When I was at optometry school there as a story in the local newspaper about a bus driver who was claiming financial compensation for allegedly having a laser pointer beam shone in his eyes while driving a bus. He was claiming that he could not see and that he could no longer drive. At the time, I remember thinking that whoever shone the laser beam must have a very steady hand and be good at aiming in order to get the beam into the driver’s pupil while he was some distance away in a moving vehicle. Even with my basic eye knowledge at the time, it sounded like a case of malingering. In other words, pretending not to see for financial gain.

Laser pointers produce a narrow beam of light in which all of the light waves have very similar wavelengths. The laser’s light waves travel together with their peaks all lined up, or in phase. This is why laser beams are very narrow, very bright, and can be focused into a very tiny spot. Laser pointers put out a low level of power, which would only damage the retina if the beam was incident on the same part of the retina for at least 10 seconds.

Read the next sentence as if you were reading it out loud: one and two and three and four and five and six and seven and eight and nine and ten. That is 10 seconds.
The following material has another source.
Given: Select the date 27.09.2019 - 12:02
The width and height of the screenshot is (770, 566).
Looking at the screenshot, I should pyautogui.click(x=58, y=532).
Firstly, it is difficult to shine a narrow laser beam into someone’s pupil and secondly, I can’t see how your patient would keep still enough for the beam to be incident in one part of the retina for 10 seconds.

There are some, unregulated laser pointers on sale which do not meet accepted standards of power production. They produce power higher than certified laser pointers. But the same goes for these, the assailant would need to shine the laser beam through a pupil in an eye that was moving and blinking when aiming at a person that as moving and keep it there for five to 10 seconds. Theoretically, eyesight damage from laser pointers is possible but in real life, eyesight damage from laser pointer is not possible; unless a person intentionally looks at a beam for at least 10 seconds or five to 10 seconds from a high power unregulated laser pointer.

I live near an international airport. There have many reports of people on the ground aiming laser pointers at arriving and departing aircraft. This is not something that should be done but again the person on the ground would need to get the laser beam into the cockpit and into the eye of the pilot in an aircraft several thousand feet away and moving at around 160 miles per hour. The government office responsible for transport has put out information to dissuade people from doing this. While I understand why this information has been put out one of the figures produced is incorrect. It shows a beam of light, supposedly a laser beam, that is diffusing. While laser light does diffuse, it is so slight that it would take a very long distance for it to diffuse.

I have read articles on laser pointer safety which state that a person can experience flash blindness when exposed to the laser beam. Light from a laser pointer overwhelms a person’s eyes, causing temporary blindness, similar to the experience that people get when the flash on a camera goes off. I do not see how this can be accurate. A camera flash produces a bright light of many different wavelengths. The whole eye is filled with a lot of light in an instant and all the photoreceptors are flooded with light. The chemical reactions necessary for producing vision are overwhelmed and a bright afterimage is formed. This slowly disappears as the chemicals are remade. I cannot see how a narrowly focussed laser beam can cause this type of retinal reaction.

Thank your patient for doing difficult work on behalf of the community and advise her that she is safe from laser pointer attack.